Tuesday, March 14, 2006

BP Houston Refinery Disaster: One Year Later

On March 23, 2005, some temporary workers in a Texas City, Texas oil refinery owned by BP (formerly British Petroleum) were just finishing lunch near the trailers that housed their offices, when they saw a geyser of clear liquid spurting out the top of a steel tower only a few yards away from them. According to the Houston Chronicle, one of them cried into a radio, "God, I hope that's water." A few seconds later, a highly flammable pool of an intermediate product called raffinate spread throughout the area. Although the exact cause of ignition was never officially determined, some witnesses recalled that an idling diesel pickup truck suddenly sped up as if somebody stepped on the gas. Then came the explosion.

It killed fifteen workers, injured 170, and wrecked acres of refinery equipment. In the year following, both the U. S. Chemical Safety and Hazard Investigation Board and BP carried out independent investigations, which reached similar conclusions. While the investigators found that outmoded and nonfunctional hardware contributed to the accident, the single most important cause was a culture of carelessness and bad management.

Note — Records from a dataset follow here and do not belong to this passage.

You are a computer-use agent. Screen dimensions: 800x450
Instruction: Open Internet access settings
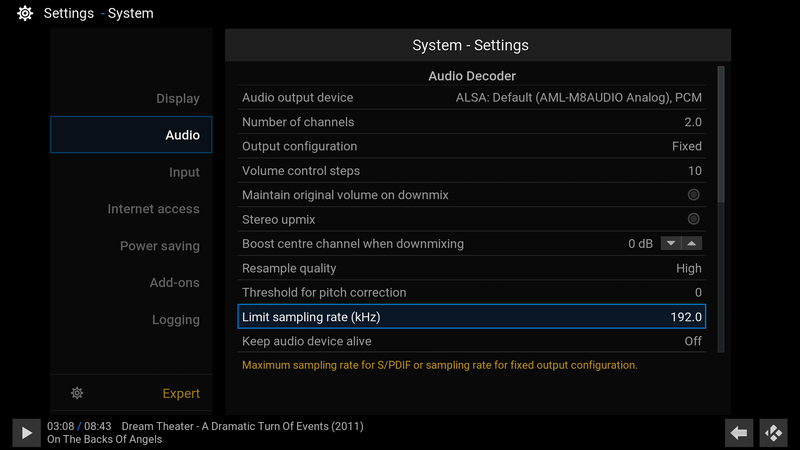[153, 209]
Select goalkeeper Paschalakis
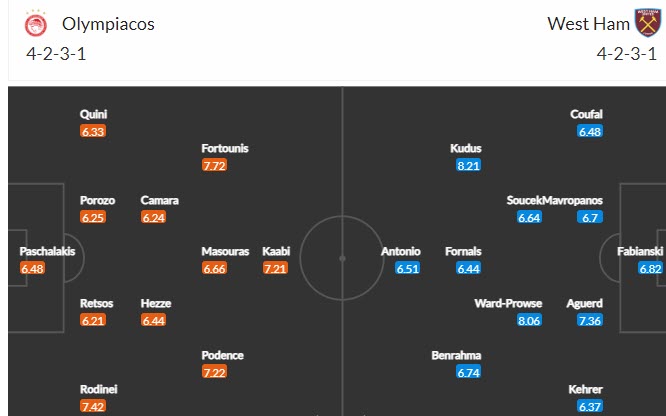Viewport: 666px width, 416px height. pyautogui.click(x=47, y=251)
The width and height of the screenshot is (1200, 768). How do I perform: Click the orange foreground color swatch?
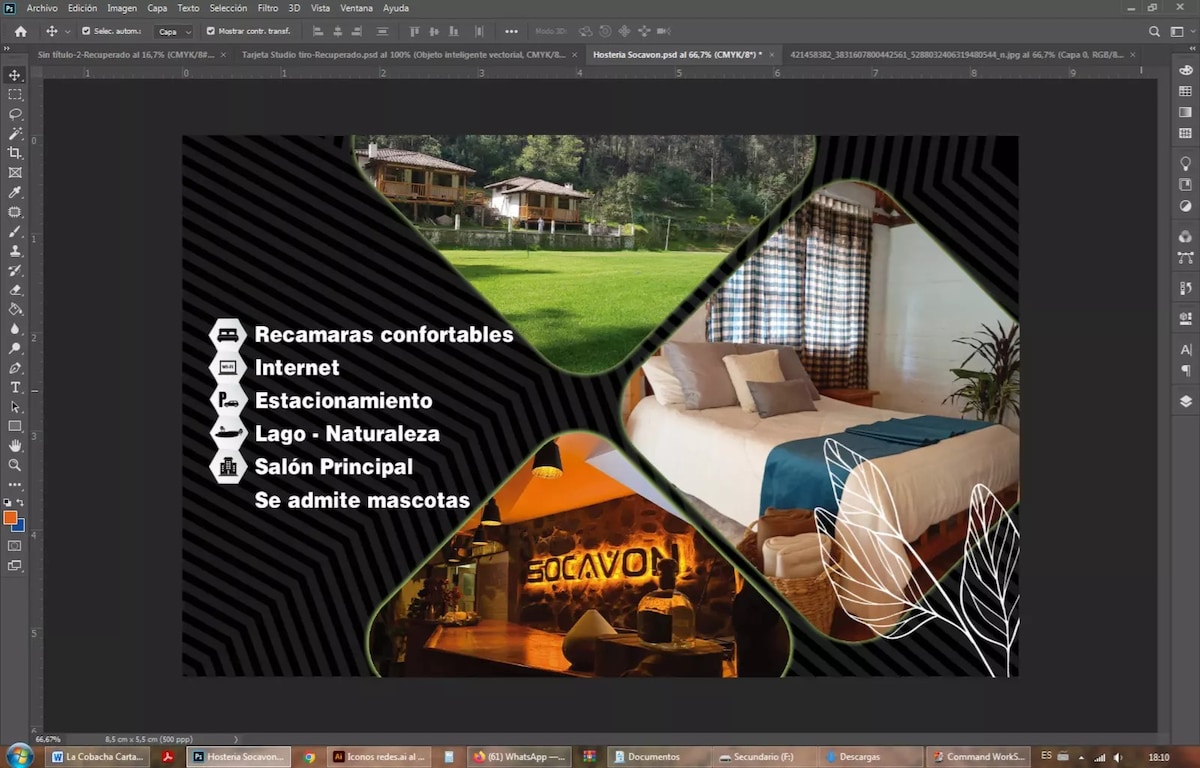10,517
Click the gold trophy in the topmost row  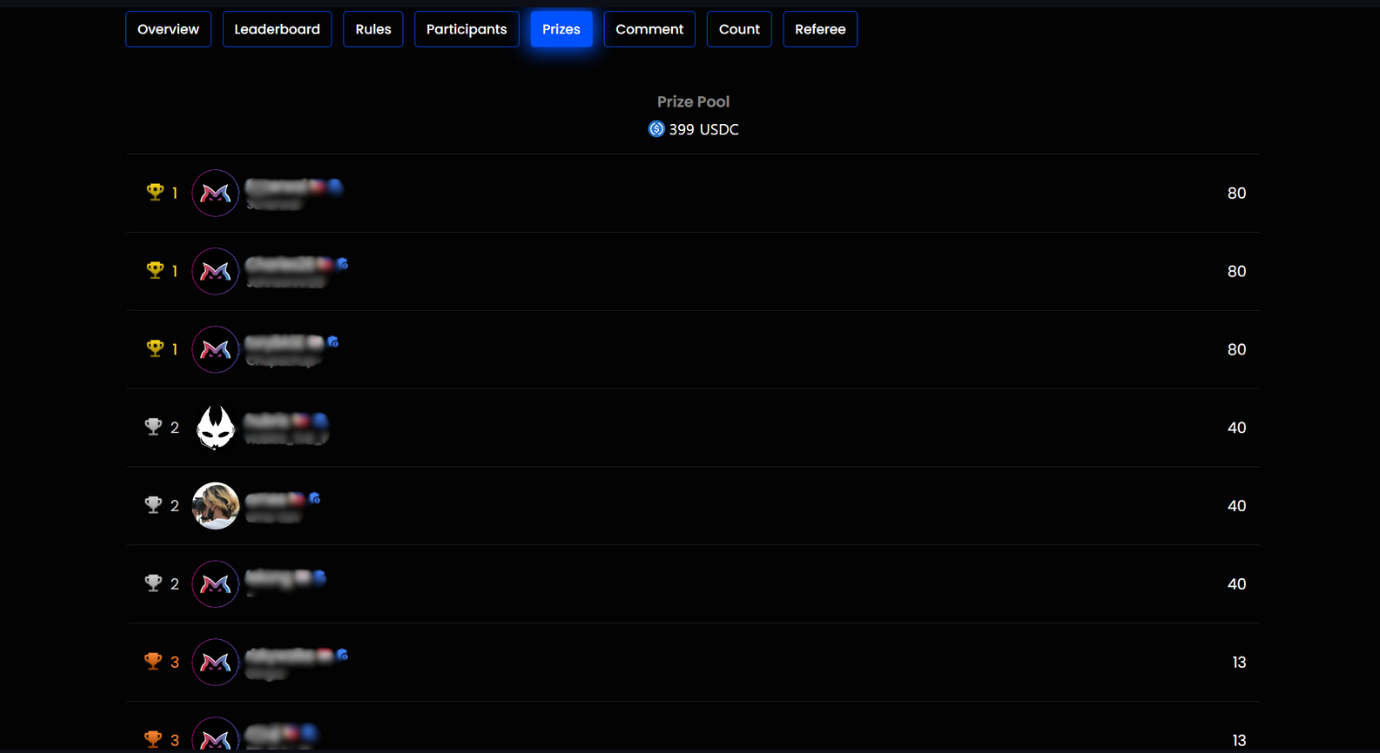point(155,192)
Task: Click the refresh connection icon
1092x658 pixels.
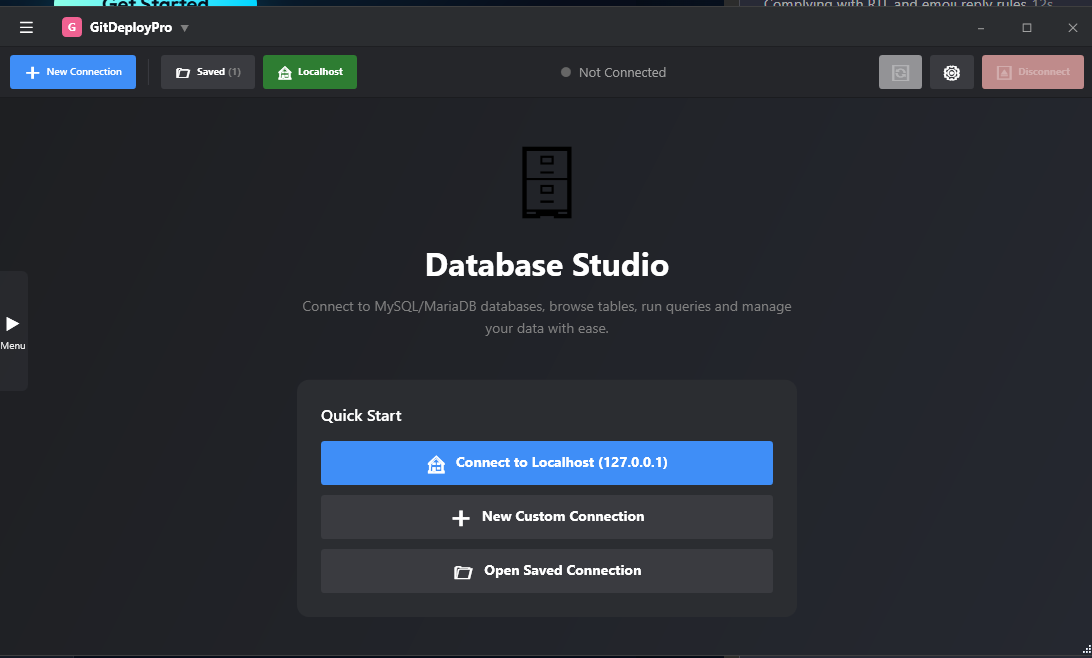Action: (900, 72)
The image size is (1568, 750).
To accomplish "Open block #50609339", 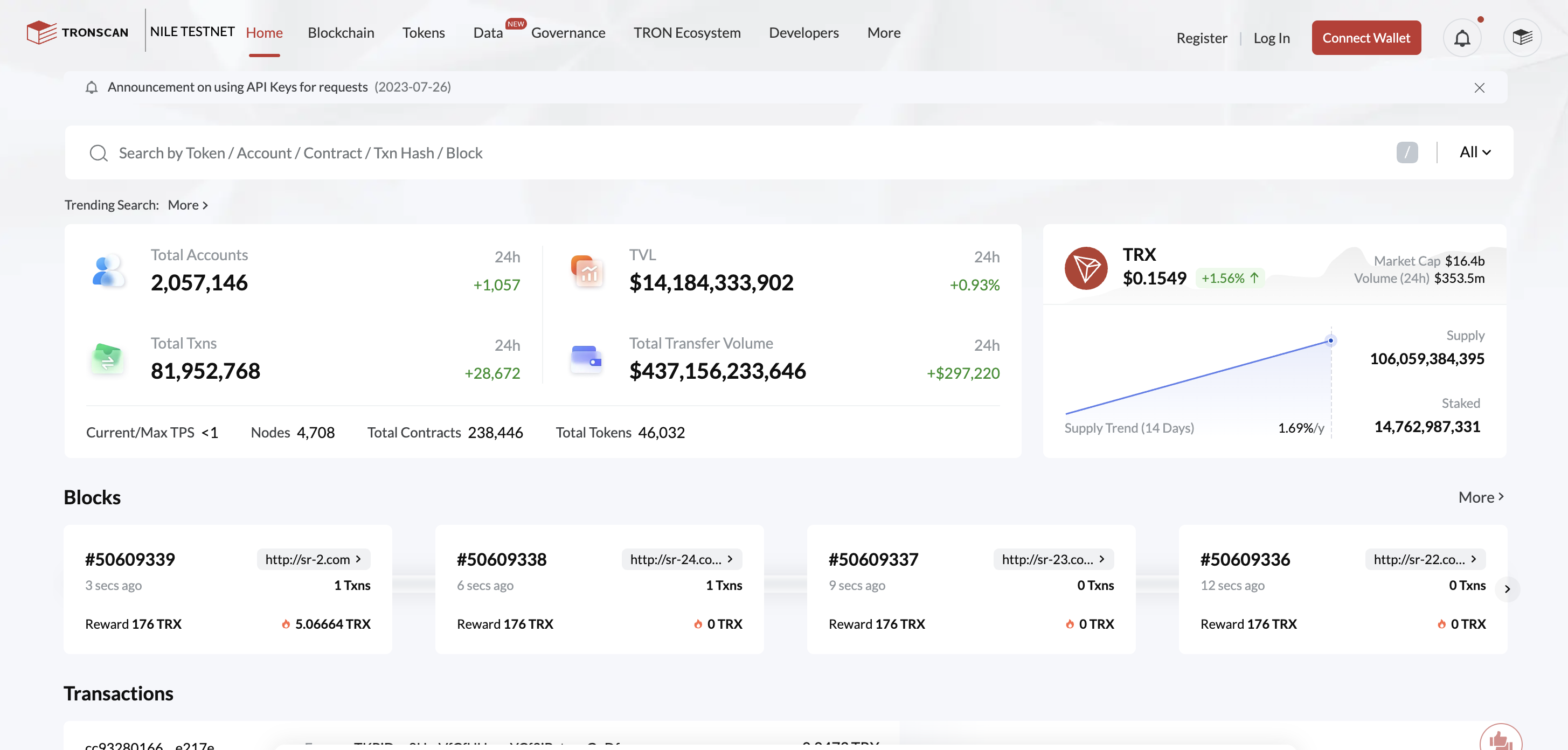I will [x=130, y=559].
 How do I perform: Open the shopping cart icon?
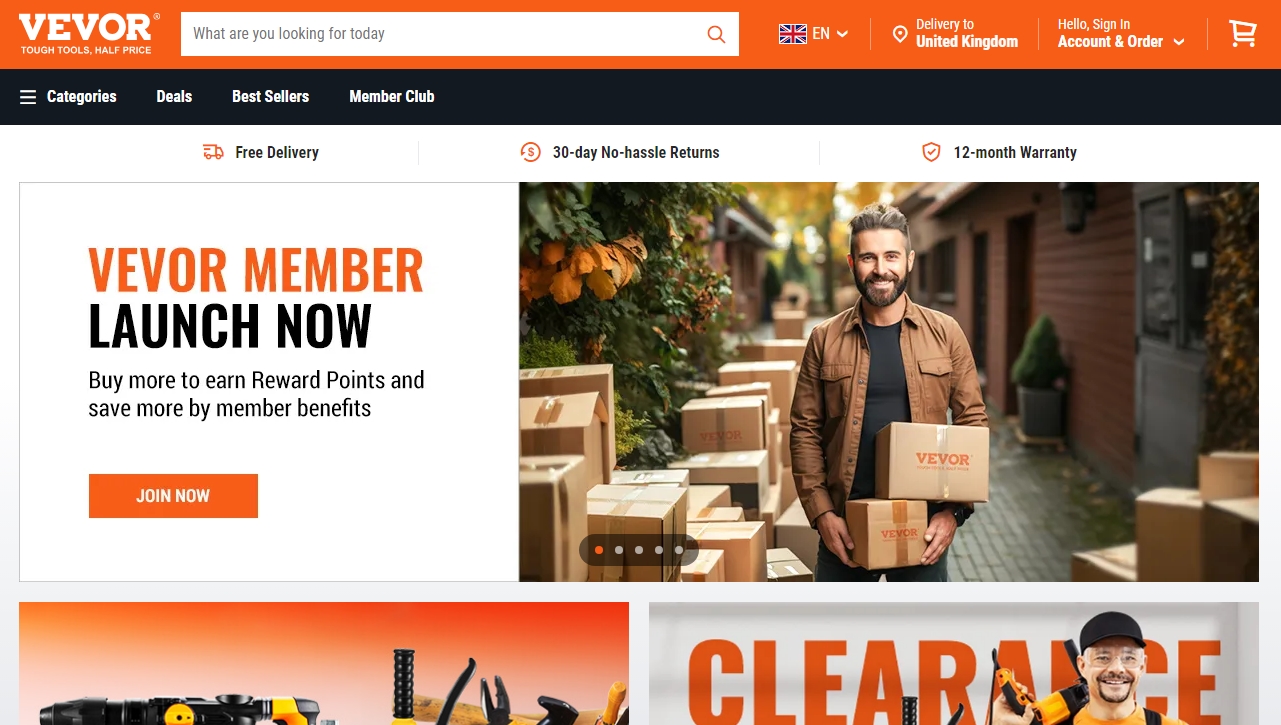pyautogui.click(x=1243, y=34)
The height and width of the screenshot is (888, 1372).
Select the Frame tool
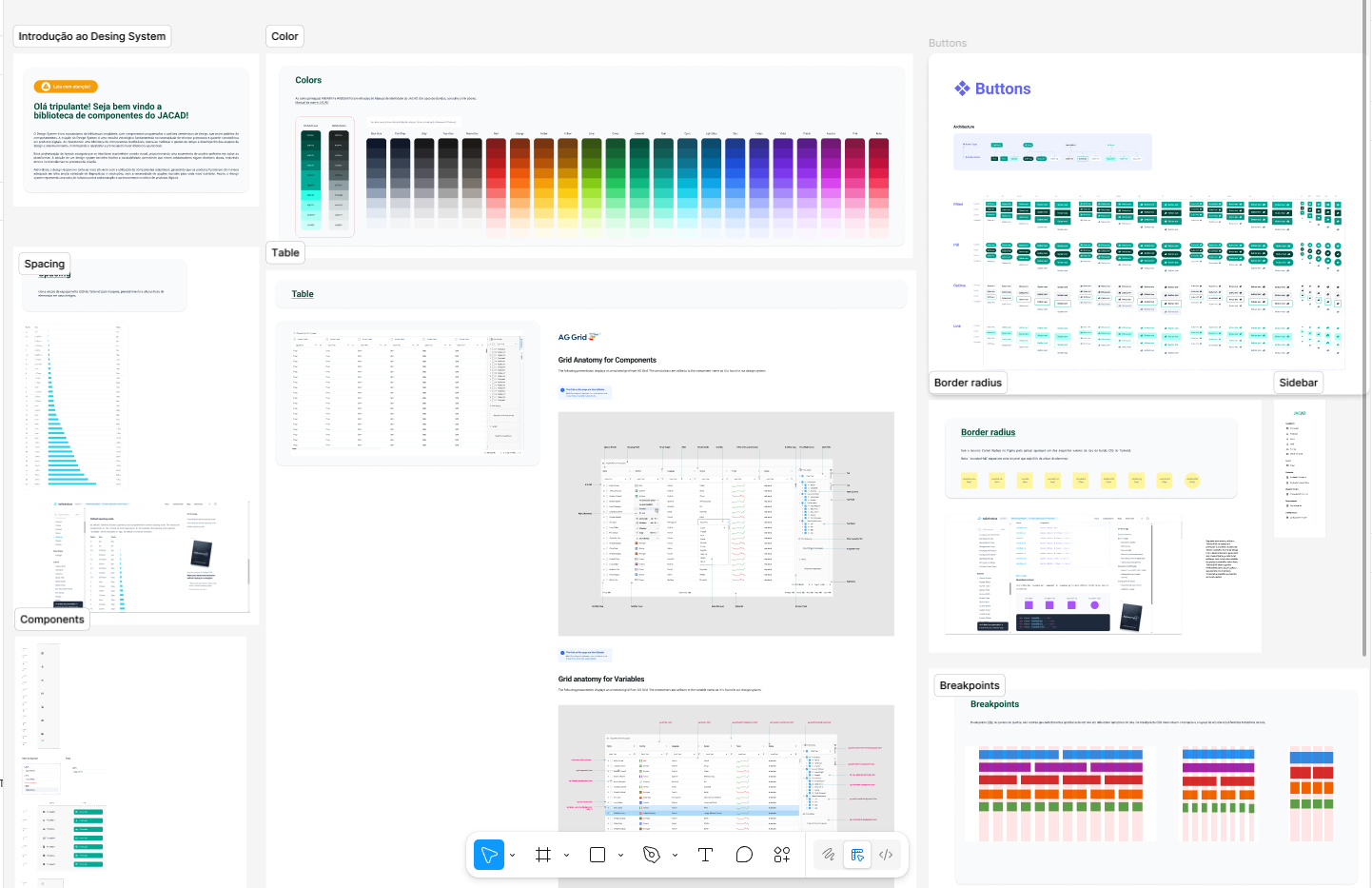coord(543,855)
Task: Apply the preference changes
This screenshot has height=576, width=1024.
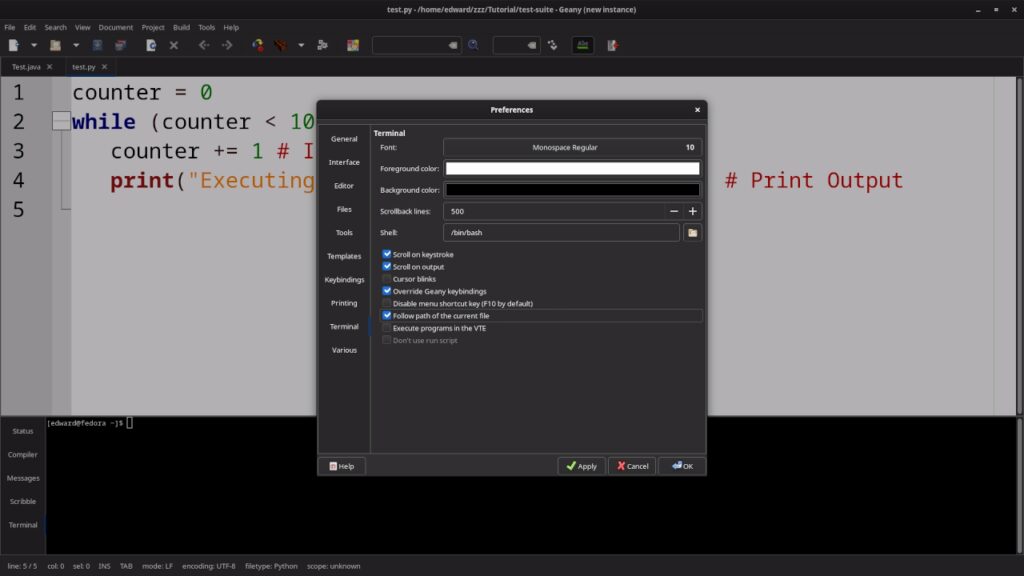Action: pos(581,466)
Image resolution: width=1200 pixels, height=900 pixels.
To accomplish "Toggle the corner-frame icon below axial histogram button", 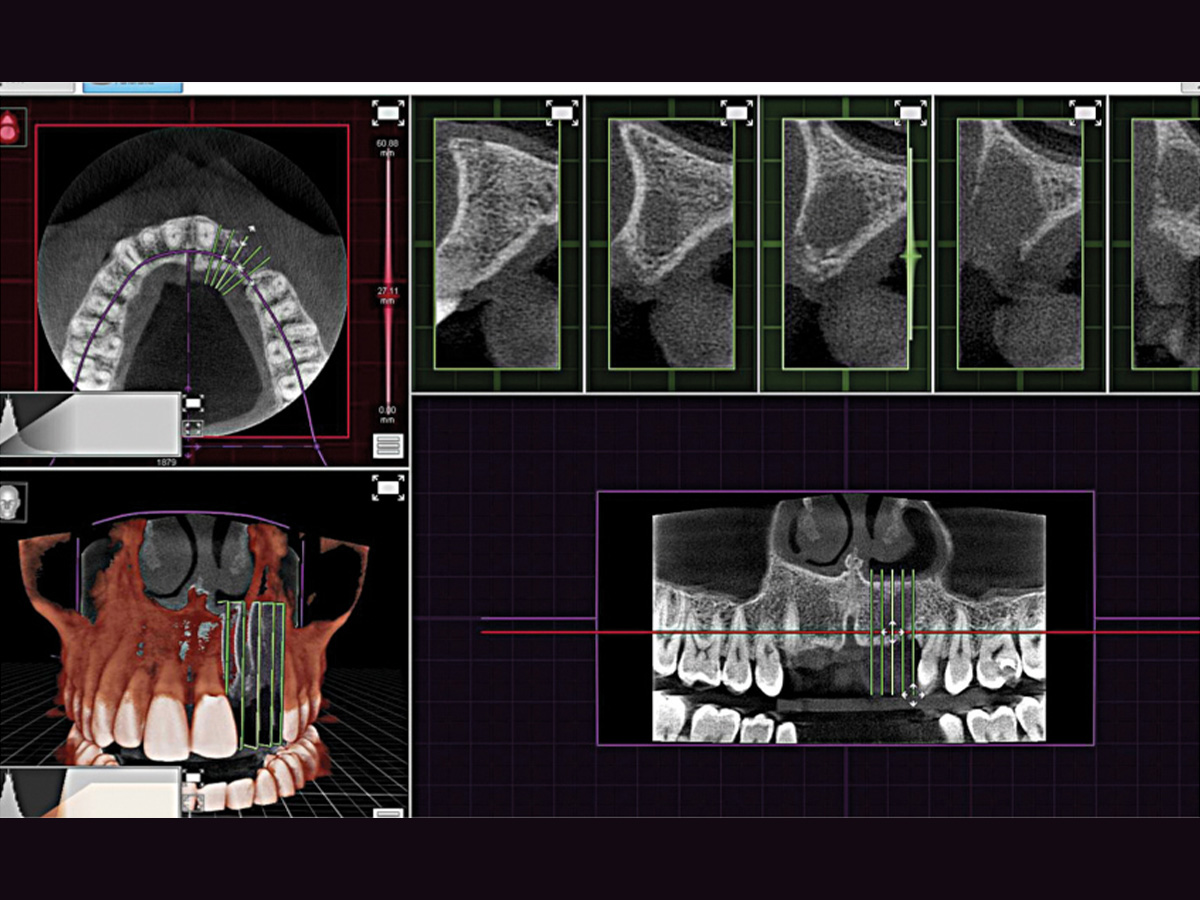I will point(193,428).
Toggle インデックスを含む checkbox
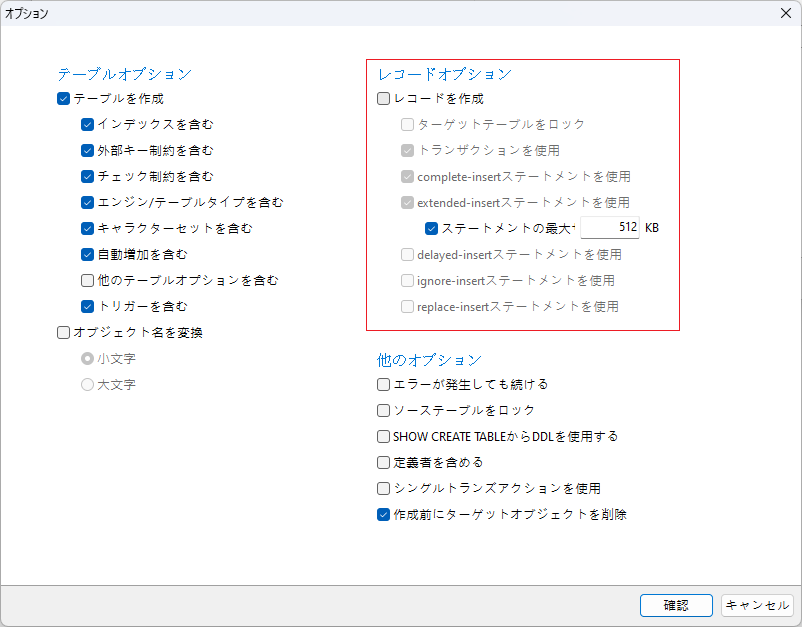Viewport: 802px width, 627px height. [88, 125]
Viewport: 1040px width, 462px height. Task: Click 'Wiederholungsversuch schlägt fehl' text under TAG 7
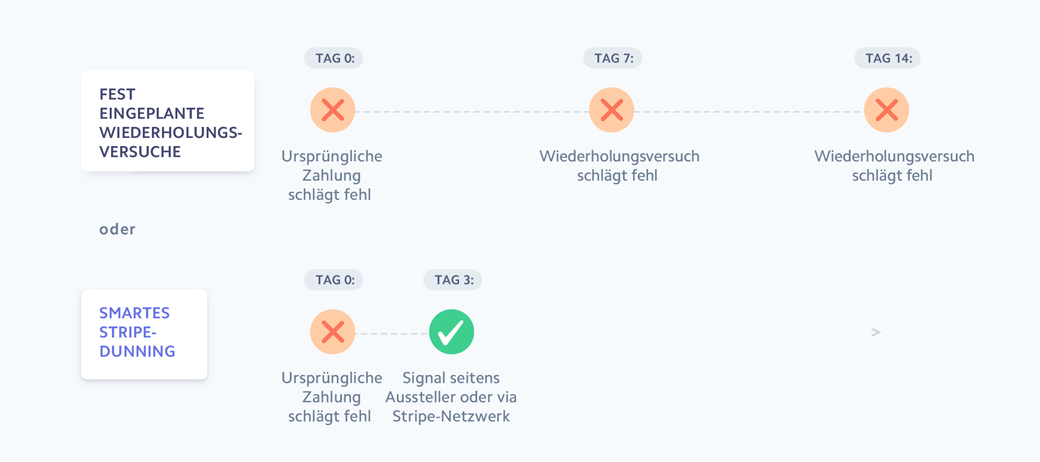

In a highly automated business such as oil refining, it is easy to look at the vast expanse of fractionating towers, pipes, flares, and tanks, and get the impression that such a system basically runs itself. But when you realize how many dangerous chemicals—corrosive, flammable, volatile—go through intense heat and pressure inside thousands of pipes and vessels, the amazing thing is that there are not major refinery accidents every day. More important than the visible structure of hardware, controls, and even the computer software that helps operators run the plant is the human structure of management, authority, will, energy, memory, obedience, and trust. As many industries mature, more and more is known about the physical and chemical processes involved. Computer models can predict even unexpected and dangerous behavior before two pipes are ever welded together to build an actual refining unit. This improved physical understanding can lull managers and operators into thinking that no thinking is required, or at least very little.

As with many accidents, a combination of relatively unlikely events and decisions conspired to bring about the tragedy of a year ago. First, a number of temporary trailers were brought into the borders of the active plant within a few yards of equipment that processed hazardous materials. If the plant had been treated like what it is—potentially, a bomb about to go off—these trailers would have been blocks away. Inconvenient, perhaps, for the workers who would have had to travel farther and get less done each day, but better than dying. Next, operators tried to restart a unit that had been down for maintenance without clearing the area. Starting and stopping chemical-plant processes are much more dangerous than periods of smooth operation, and more things are likely to go wrong. A fractionating tower that should have been filled to a depth of only about six feet instead filled up to a height of over a hundred feet with flammable raffinate. The operators were misled into thinking the levels were normal by malfunctioning and nonfunctioning instruments. When they realized there was too much hot raffinate in the tower and attempted to drain it away, the action one worker took to improve things actually made them worse, because the heat from the hot material drained away at the bottom was exchanged back into the tower, causing both it and an auxiliary "blowdown" stack to overflow. This was what caused the geyser that a worker prayed was water.

BP has paid for this accident in several ways. The entire plant was shut down for months, the U. S. Occupational Safety and Health Administration levied a $21 million fine against the company (which it paid without admitting the correctness of the charges), and numerous lawsuits arising from the accident continue. But wouldn't it be better if before a tragedy like this happens, enough pressure could be brought to bear on an organization to make it mend its ways?

The Internet may be one way this can happen. I would be very interested to hear from anyone who has had experience with the BP accident (directly or indirectly), or who can share factual insights about it and suggest ways to keep the next major refinery accident from happening. You can respond to this posting by clicking on the comments link below. I hope to hear from you!

Sources: A more detailed summary of the incidents leading up to this disaster is available at the
U. S. Chemical Safety and Hazard Investigation Board website, complete with a narrated video simulation of the incidents and the vapor and pressure waves resulting from the explosion. BP has also posted its completed investigation report at www.bpresponse.org.

1 comment:

  1. Here in Europe we have both compulsory standards for engines and trucks that work in hazardous areas, plus voluntary self-assessment codes of practice within the refinery industry.

    All the oil companies require a 'Chalwyn' automatic overspeed safety valve device, plus an exhaust spark arrestor on all diesel equipment and vehicles that enter the refinery gates.

    This followed some accidents in the 1960's at Esso (Exxon) Fawley plant in the UK.

    Engine runaway protection has been an essential part of basic safety in Canada (a legal requirement) and offshore under Federal MMS regulations, but onshore operations like at Texas City are not currently required by US law to follow this example, and hence the truck that was reported to ignite the gas cloud in 2005 was not equipped to shutdown when it ranaway and sparked the explosion.